◆ Work instructions
Return each line in the records below that includes "computer".

Stored items
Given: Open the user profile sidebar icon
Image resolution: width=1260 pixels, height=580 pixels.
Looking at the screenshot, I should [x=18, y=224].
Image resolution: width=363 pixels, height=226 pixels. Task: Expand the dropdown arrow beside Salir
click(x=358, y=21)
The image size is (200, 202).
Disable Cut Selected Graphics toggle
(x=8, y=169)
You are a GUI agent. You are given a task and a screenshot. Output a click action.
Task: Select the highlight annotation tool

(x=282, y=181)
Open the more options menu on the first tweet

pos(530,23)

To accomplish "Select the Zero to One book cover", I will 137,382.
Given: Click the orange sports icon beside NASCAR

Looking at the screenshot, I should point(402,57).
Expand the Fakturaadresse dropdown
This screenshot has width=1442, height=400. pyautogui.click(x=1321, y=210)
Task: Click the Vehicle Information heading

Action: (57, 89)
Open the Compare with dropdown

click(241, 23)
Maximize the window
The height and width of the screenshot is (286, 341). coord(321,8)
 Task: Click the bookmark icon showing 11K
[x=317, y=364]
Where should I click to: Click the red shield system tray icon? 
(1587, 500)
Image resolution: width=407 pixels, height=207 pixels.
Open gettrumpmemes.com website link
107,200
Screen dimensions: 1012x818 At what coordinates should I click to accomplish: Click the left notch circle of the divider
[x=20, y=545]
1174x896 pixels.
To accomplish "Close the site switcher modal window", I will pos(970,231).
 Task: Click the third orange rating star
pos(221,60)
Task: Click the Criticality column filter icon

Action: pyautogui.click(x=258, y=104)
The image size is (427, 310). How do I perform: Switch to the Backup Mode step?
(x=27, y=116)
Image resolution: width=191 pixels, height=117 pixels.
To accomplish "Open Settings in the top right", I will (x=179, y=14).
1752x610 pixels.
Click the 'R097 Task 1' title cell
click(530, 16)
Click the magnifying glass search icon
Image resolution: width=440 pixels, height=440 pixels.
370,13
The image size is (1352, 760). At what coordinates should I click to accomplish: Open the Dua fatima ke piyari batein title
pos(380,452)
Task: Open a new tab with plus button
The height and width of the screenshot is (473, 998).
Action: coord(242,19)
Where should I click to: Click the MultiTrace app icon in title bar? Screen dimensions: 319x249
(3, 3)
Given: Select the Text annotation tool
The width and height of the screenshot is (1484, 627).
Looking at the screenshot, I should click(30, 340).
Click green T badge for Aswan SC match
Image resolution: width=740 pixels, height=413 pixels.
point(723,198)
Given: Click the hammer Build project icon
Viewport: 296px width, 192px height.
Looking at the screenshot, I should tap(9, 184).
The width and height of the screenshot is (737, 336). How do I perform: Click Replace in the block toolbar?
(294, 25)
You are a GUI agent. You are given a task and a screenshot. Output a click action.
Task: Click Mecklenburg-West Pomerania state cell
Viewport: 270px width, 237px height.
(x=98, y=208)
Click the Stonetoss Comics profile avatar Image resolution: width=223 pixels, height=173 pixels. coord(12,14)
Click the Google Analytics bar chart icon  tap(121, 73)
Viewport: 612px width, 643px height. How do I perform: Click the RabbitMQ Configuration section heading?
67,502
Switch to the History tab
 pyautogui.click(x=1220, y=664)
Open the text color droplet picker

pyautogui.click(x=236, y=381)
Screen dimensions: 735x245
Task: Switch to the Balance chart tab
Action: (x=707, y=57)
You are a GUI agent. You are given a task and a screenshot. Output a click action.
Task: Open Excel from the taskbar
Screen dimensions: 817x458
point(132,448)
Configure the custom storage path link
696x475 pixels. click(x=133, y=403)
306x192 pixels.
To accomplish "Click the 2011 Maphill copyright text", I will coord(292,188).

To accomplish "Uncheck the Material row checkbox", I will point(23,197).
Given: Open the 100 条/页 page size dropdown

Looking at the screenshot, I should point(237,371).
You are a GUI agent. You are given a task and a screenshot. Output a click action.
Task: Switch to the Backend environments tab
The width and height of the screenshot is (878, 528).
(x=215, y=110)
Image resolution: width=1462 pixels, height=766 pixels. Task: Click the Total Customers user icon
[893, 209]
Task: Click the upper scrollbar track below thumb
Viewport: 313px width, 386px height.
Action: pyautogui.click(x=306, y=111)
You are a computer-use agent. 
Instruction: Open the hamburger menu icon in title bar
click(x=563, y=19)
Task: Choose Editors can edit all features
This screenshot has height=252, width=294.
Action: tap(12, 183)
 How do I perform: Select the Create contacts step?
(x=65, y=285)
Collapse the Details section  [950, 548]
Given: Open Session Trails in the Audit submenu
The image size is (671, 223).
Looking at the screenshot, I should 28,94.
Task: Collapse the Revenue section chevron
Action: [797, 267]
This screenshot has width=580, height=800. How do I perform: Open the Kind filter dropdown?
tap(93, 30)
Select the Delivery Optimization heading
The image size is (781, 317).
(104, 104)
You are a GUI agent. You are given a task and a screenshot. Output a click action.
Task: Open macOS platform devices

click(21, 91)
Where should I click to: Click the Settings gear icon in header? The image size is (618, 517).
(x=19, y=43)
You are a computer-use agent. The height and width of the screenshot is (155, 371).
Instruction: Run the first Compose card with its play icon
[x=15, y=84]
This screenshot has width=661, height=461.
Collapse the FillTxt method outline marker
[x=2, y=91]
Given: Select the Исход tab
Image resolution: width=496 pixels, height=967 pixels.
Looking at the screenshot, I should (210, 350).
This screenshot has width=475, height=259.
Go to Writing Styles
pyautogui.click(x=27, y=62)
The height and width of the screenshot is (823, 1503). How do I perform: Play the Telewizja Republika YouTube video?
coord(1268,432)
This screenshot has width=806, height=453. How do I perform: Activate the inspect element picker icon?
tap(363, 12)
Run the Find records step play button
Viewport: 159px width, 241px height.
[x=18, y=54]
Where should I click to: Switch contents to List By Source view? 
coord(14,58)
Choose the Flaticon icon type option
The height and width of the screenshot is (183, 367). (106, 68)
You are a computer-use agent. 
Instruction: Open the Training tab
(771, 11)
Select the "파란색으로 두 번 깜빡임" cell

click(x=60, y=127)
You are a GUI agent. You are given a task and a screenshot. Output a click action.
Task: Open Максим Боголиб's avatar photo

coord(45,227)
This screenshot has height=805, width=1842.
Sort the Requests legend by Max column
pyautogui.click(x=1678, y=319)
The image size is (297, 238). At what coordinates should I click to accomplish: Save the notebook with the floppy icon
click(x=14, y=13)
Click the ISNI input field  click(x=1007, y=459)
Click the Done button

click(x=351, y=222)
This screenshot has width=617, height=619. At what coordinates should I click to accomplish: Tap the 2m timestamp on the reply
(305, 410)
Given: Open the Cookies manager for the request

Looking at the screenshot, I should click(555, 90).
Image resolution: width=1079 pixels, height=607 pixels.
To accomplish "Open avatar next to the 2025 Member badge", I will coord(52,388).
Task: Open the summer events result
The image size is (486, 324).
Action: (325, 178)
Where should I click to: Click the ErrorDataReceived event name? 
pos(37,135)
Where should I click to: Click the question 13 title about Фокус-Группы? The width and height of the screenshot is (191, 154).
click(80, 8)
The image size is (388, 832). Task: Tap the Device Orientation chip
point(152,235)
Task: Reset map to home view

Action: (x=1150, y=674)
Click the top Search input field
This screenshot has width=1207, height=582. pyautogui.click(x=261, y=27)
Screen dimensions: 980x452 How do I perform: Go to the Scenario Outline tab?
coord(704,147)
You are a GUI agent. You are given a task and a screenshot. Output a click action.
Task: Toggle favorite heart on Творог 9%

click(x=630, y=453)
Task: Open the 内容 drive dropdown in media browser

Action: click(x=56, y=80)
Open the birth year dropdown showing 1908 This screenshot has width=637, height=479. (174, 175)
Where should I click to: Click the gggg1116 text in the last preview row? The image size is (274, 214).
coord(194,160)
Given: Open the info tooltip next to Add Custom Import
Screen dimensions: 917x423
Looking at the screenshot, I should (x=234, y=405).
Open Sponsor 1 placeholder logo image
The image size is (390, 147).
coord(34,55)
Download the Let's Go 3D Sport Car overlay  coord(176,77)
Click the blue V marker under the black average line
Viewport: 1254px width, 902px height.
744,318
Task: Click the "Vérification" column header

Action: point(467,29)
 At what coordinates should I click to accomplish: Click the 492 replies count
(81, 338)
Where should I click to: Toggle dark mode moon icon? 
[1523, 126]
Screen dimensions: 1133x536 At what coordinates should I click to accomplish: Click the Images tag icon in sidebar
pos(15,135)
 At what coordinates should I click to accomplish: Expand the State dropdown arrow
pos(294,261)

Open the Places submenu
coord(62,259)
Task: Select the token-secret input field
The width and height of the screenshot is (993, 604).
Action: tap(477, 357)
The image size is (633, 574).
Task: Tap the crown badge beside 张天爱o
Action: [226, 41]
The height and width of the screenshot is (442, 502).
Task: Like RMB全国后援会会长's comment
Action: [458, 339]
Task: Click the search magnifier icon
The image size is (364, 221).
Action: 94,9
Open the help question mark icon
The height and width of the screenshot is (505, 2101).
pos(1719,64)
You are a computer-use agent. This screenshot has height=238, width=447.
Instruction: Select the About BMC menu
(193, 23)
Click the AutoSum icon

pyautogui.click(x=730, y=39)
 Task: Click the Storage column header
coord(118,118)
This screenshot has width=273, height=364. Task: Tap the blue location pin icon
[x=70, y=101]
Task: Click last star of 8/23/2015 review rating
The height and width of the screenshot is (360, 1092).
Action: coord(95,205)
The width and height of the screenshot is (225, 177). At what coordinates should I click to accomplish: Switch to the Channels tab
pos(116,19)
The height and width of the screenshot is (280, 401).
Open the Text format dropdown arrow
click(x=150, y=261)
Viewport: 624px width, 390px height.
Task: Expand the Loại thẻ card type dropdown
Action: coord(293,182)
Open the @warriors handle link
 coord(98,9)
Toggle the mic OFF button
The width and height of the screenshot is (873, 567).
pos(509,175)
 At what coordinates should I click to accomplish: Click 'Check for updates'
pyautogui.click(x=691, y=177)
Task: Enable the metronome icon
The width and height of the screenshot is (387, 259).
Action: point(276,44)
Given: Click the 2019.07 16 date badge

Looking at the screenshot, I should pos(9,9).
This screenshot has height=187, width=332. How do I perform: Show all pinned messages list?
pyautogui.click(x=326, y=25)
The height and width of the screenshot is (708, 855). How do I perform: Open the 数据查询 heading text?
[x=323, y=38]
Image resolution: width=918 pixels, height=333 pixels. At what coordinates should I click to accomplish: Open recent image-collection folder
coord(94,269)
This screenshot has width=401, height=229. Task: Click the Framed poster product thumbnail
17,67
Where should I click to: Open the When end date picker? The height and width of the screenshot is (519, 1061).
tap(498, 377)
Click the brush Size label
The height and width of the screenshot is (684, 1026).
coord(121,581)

◆ Solution for this task
You are a computer-use agent. 
You are a computer-use agent. The height and width of the screenshot is (155, 371).
You are a computer-use agent. 
You are a computer-use agent. This screenshot has height=238, width=447.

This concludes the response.